I did experience a little brush with schmooze payoff recently when I received the call for my first (insert coronet herald here) solicited submission from a friend who is fiction editor at a lit mag. Finally, a bit of nepotism working in my favor. Of course, when I was first starting out the idea of solicited subs appalled. But when I read for Cutbank I learned how hard it is to find work you are actually excited about. I was nonfiction editor for a year and never came across one publishable piece (aside from the contest we held). I see that the essays in the latest issue are by Montana luminaries William Kittredge and Judy Blunt.
Anyway, I sent a story I wrote while at Montana, my first story that got “the nod” from workshop, and was nominated by the faculty for Best New American Voices. Given this stamp of approval, it seemed to me some lit mag somewhere should take this story. To date I had sent this story out to 12 places. Granted, one of these rejections was from The Atlantic Monthly (among other luminaries). I had received two “almosts” as well. But as we all know “almost” is simply “no” with a “thanks” tacked on.
Then I was ASKED about this story (in particular).

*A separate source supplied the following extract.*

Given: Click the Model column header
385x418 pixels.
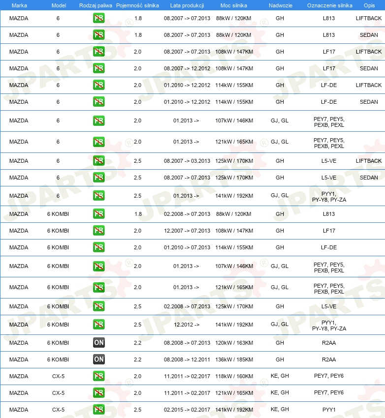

Dee McNamer at Montana used to call getting a finished piece published “finding it a home.” While much my work goes in the RIP file on my desktop, I also keep a file of those stories I believe deserve adoption. This poor, orphaned story had languished in a folder surrounded by twenty other versions of itself for two years.
Now, “solicited” does not mean “guaranteed publication,” although I suppose this changes from mag to mag, and depends on the writer. A new J.D. Salinger story I’m guessing = automatic yes. At NOR, solicitation does not guarantee publication. I happen to know that the editors have asked colleagues for work only to find themselves in the awkward situation of turning it down. This, apparently, has created some major AWP dagger eyes moments. Imagine fancying yourself an “established” writer only to be told 1) your work didn’t cut it and (worse) 2) you aren’t famous enough that someone would publish it anyway.
As a newbie I didn’t have huge expectations. But I hoped. So I sent off my story that has a baseline narrative about a young woman who struggles with a possible pregnancy juxtaposed by a quirky, wordplay thru line, only to find out that the editor had just accepted a story that has a baseline narrative about a young woman who struggles with a possible pregnancy juxtaposed by a quirky, wordplay thru line. Scooped.